* Exercise objective *
Reproduce, word for word, the part of the material that opens with the line containing "Image resolution: width=1316" and closes with the line containing "[x=929, y=67]", including both of those lines. Output nothing else.

## Start Records provided

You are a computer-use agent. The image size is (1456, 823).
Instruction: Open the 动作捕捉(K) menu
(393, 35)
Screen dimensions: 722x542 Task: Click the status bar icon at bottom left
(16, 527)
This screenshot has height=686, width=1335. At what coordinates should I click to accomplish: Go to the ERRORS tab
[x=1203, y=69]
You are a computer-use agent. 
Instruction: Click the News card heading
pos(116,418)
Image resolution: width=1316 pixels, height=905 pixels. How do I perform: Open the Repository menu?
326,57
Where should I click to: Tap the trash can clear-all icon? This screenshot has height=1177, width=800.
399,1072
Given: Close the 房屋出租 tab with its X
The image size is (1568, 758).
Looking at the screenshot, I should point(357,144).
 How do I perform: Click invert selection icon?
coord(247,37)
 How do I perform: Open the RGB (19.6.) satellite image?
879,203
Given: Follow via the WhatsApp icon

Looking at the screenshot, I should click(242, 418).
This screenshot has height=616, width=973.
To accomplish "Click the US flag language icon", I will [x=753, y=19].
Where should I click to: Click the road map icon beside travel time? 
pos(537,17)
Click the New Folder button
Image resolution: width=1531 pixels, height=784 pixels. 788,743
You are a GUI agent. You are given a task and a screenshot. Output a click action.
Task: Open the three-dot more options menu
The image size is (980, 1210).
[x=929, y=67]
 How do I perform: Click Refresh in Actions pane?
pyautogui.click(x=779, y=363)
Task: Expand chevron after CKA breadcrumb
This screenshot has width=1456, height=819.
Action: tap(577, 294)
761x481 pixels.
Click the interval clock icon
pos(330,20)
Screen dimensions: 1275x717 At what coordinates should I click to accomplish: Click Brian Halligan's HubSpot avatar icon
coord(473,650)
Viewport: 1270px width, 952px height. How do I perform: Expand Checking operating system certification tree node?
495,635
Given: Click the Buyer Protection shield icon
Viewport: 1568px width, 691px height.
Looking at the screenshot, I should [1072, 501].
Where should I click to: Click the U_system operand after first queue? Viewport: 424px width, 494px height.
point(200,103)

## End Records provided

* The reply *
Image resolution: width=1316 pixels, height=905 pixels. How do I perform: Open the Repository menu?
326,57
Where should I click to: Tap the trash can clear-all icon? This screenshot has height=1177, width=800.
399,1072
Given: Close the 房屋出租 tab with its X
The image size is (1568, 758).
Looking at the screenshot, I should point(357,144).
 How do I perform: Click invert selection icon?
coord(247,37)
 How do I perform: Open the RGB (19.6.) satellite image?
879,203
Given: Follow via the WhatsApp icon

Looking at the screenshot, I should click(242, 418).
This screenshot has height=616, width=973.
To accomplish "Click the US flag language icon", I will [x=753, y=19].
Where should I click to: Click the road map icon beside travel time? 
pos(537,17)
Click the New Folder button
Image resolution: width=1531 pixels, height=784 pixels. 788,743
You are a GUI agent. You are given a task and a screenshot. Output a click action.
Task: Open the three-dot more options menu
The image size is (980, 1210).
[x=929, y=67]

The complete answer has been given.